I felt like giving up.
Home education is messy. It is dealing with and confronting the effects of the Fall head on, up close and personal.
There is no escape from the broken responses and broken relationships. No reprieve from the sinful, irritating, frustrating behavior my kids display.
I don’t need to watch the news to see the sinfulness of humanity. It’s displayed right here in my own home. His. Hers. Mine. Oh Lord, most of all mine.
Whether we’re homeschooling, or just at home with kids under the age of 5, sometimes it feels as though we are sinking more than swimming. We face brokenness keenly all day, every day.

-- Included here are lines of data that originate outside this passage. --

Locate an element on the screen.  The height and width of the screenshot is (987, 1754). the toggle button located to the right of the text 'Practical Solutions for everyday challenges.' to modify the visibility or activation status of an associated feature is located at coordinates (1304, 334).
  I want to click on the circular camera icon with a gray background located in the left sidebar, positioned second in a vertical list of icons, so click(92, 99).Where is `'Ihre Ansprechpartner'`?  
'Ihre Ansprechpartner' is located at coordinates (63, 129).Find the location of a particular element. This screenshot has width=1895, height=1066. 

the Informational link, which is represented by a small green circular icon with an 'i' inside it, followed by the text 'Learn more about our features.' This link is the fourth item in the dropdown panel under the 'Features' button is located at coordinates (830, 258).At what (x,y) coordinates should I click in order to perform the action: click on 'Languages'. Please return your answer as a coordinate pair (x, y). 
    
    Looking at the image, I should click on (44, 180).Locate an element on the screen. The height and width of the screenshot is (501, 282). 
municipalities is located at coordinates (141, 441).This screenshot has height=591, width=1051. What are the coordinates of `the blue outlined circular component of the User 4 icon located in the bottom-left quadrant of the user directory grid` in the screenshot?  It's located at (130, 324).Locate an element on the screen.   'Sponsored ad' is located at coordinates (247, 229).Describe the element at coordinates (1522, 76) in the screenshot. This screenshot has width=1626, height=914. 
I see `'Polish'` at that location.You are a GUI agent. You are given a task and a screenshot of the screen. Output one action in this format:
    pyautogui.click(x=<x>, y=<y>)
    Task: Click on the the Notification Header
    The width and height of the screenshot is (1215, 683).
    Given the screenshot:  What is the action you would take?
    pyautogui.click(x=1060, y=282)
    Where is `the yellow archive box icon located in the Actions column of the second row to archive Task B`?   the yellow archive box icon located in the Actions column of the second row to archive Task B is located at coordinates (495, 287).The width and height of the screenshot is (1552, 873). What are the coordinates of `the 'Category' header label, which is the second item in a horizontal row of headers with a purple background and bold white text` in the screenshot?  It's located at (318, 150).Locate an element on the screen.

Comparatively, it can seem far, far easier to send children away to be taught by others. It involves less time, less trauma, less turmoil.
Home education is definitely the “long way around”. In our culture, we want quick, easy, and most of all, painless. On that afternoon when I struggled with the apple juice and the pile of never ending demands, I wanted desperately to take a shortcut.
In Numbers 20:14-21 though, we find God leading the Israelites the long way around Edom on their way to Canaan. You see, if they had gone directly through that area, it would have meant fighting a battle against an enemy they were not ready to face yet.
Children need time to be nurtured, discipled, and matured before fighting battles against the darkness in the world. They need time to sink their roots deep down into the soil of their faith before combatting the pagan philosophies saturating our nation’s schools.
This can only be accomplished if we follow the pattern for raising children as outlined in Deuteronomy 6. In a society that has made it normal for parents to spend as little as 20 hours with their kids during the course of a school week, this is a radical notion.
Most of these hours are task-driven: getting homework finished, driving to practice, doing baths before bedtime, making meals, etc., and almost all of this time is also dominated by the use of devices and screens.
But with homeschooling, the parent-child relationship is one of overarching influence and time-intensive interaction– observing, teaching, correction, and encouragement.
That relationship is characterized by loving care expressed through togetherness, affection, diligent discipline, and instruction.
Home education can certainly be demanding and inconvenient (the long way around). But resisting the way the world thinks and valuing things the world doesn’t value- this is warfare the way Christ fought.
So if it’s subversive, painful, and sacrificial, it’s supposed to be.
Because, really, as a mom you know that while there is pain and pushing through, there is also relief and joy when something new is born.
If I would have given in that day and taken a shortcut through the good work of educating my children, I would be missing out on both the trials and joys.
Including that frustrating bottle of apple juice that nearly sent me over the edge.